» Task directions: Write out the line that holds "You are a computer-use agent." together with every line that follows it to the end of the material below, exactly. Omit the pictures.

=== Section Start ===

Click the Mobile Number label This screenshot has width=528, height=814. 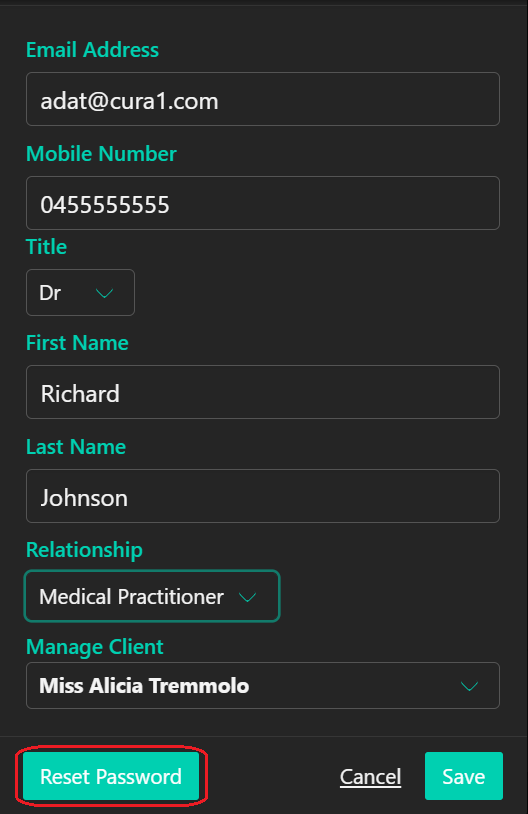pyautogui.click(x=101, y=154)
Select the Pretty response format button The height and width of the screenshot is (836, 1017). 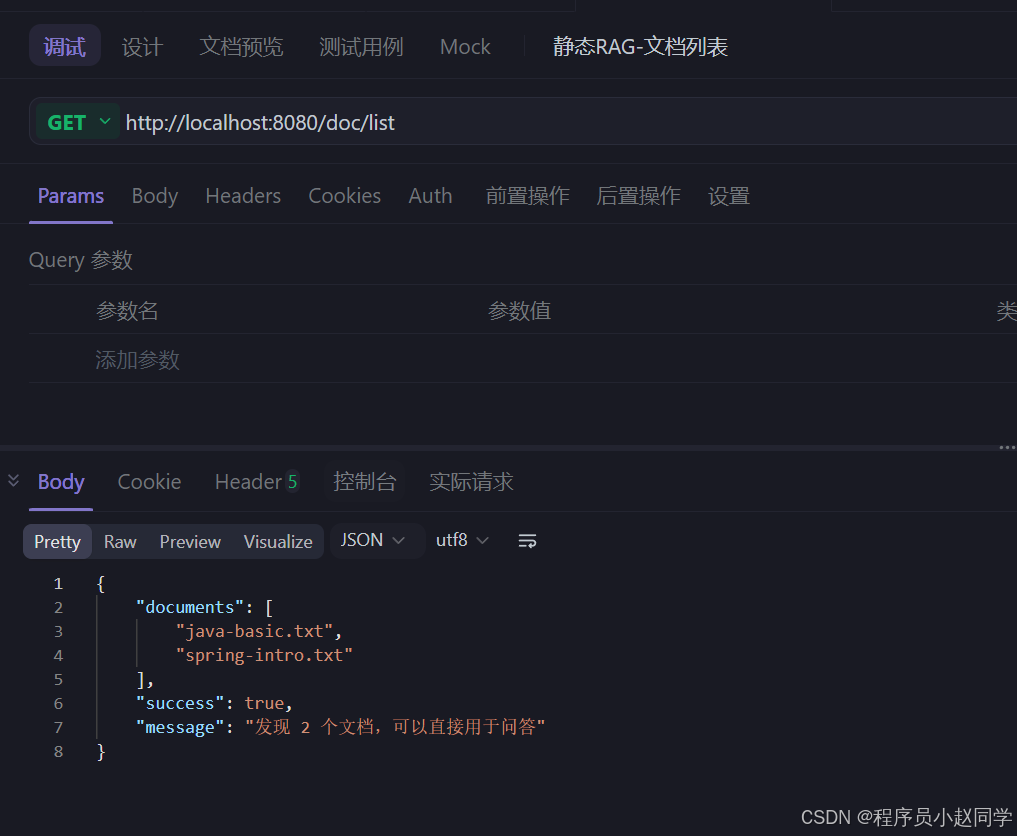(x=57, y=541)
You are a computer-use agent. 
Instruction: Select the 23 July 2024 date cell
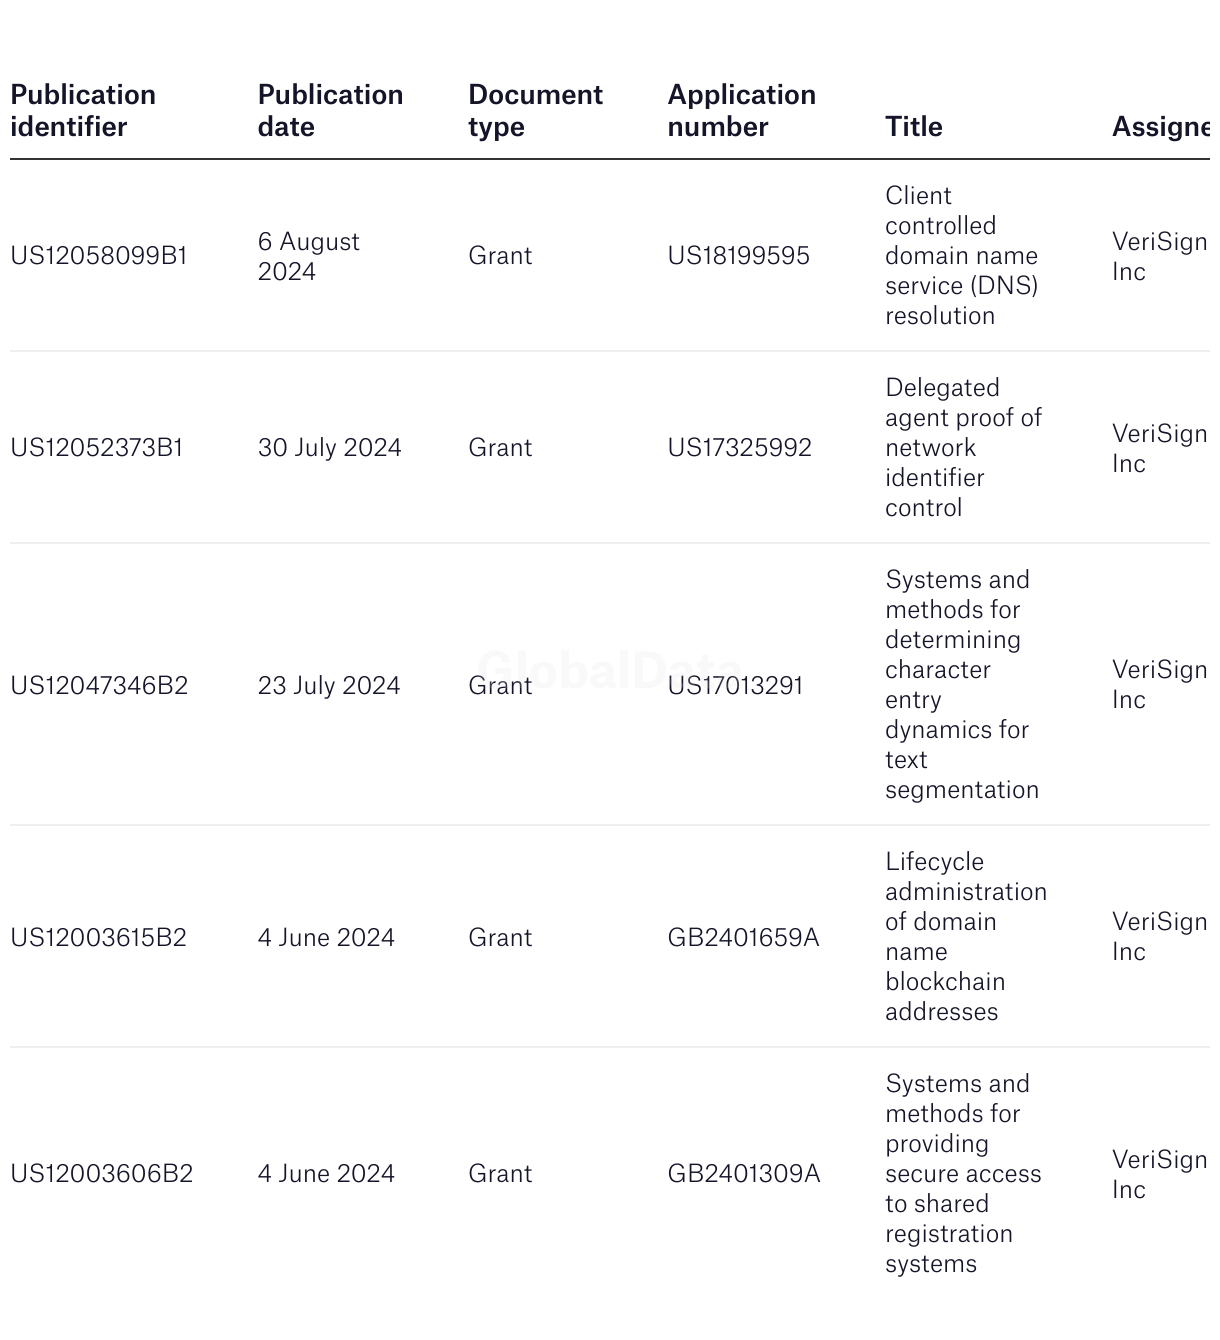(329, 686)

=== Section End ===

» Exercise result:
You are a computer-use agent. 
Instruction: Select the 23 July 2024 date cell
(329, 686)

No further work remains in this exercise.